## THE PROBLEM
Could you write out the records below exactly, without omitting a line?

━━━ TASK INPUT

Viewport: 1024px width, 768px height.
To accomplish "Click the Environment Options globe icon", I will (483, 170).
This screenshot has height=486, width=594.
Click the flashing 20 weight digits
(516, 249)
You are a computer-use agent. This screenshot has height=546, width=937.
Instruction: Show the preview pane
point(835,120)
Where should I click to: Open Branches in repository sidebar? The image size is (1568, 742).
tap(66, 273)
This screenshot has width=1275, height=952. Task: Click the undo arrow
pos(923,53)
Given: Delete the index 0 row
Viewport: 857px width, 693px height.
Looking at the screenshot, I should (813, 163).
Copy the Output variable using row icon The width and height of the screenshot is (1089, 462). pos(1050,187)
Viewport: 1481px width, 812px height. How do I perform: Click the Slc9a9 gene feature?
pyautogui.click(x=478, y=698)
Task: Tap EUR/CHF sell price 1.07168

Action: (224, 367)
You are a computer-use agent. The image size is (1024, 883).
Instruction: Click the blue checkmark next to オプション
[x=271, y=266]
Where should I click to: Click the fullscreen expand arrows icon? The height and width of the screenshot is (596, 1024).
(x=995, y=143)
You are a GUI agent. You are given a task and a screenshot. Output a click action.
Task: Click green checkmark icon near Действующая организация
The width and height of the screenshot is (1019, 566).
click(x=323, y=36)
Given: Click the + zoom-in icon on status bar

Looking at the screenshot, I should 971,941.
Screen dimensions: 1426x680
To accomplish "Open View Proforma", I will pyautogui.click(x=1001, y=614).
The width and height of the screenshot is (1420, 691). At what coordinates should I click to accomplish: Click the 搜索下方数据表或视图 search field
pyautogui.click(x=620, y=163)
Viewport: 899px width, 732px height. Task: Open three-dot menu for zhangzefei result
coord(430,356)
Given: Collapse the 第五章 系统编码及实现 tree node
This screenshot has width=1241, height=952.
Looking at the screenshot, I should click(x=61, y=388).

━━━━━━

## RESULT
Viewport: 1024px width, 768px height.
To accomplish "Click the Environment Options globe icon", I will (483, 170).
This screenshot has height=486, width=594.
Click the flashing 20 weight digits
(516, 249)
You are a computer-use agent. This screenshot has height=546, width=937.
Instruction: Show the preview pane
point(835,120)
Where should I click to: Open Branches in repository sidebar? The image size is (1568, 742).
tap(66, 273)
This screenshot has width=1275, height=952. Task: Click the undo arrow
pos(923,53)
Given: Delete the index 0 row
Viewport: 857px width, 693px height.
Looking at the screenshot, I should (813, 163).
Copy the Output variable using row icon The width and height of the screenshot is (1089, 462). pos(1050,187)
Viewport: 1481px width, 812px height. How do I perform: Click the Slc9a9 gene feature?
pyautogui.click(x=478, y=698)
Task: Tap EUR/CHF sell price 1.07168

Action: (224, 367)
You are a computer-use agent. The image size is (1024, 883).
Instruction: Click the blue checkmark next to オプション
[x=271, y=266]
Where should I click to: Click the fullscreen expand arrows icon? The height and width of the screenshot is (596, 1024).
(x=995, y=143)
You are a GUI agent. You are given a task and a screenshot. Output a click action.
Task: Click green checkmark icon near Действующая организация
The width and height of the screenshot is (1019, 566).
click(x=323, y=36)
Given: Click the + zoom-in icon on status bar

Looking at the screenshot, I should 971,941.
Screen dimensions: 1426x680
To accomplish "Open View Proforma", I will pyautogui.click(x=1001, y=614).
The width and height of the screenshot is (1420, 691). At what coordinates should I click to accomplish: Click the 搜索下方数据表或视图 search field
pyautogui.click(x=620, y=163)
Viewport: 899px width, 732px height. Task: Open three-dot menu for zhangzefei result
coord(430,356)
Given: Collapse the 第五章 系统编码及实现 tree node
This screenshot has width=1241, height=952.
Looking at the screenshot, I should click(x=61, y=388).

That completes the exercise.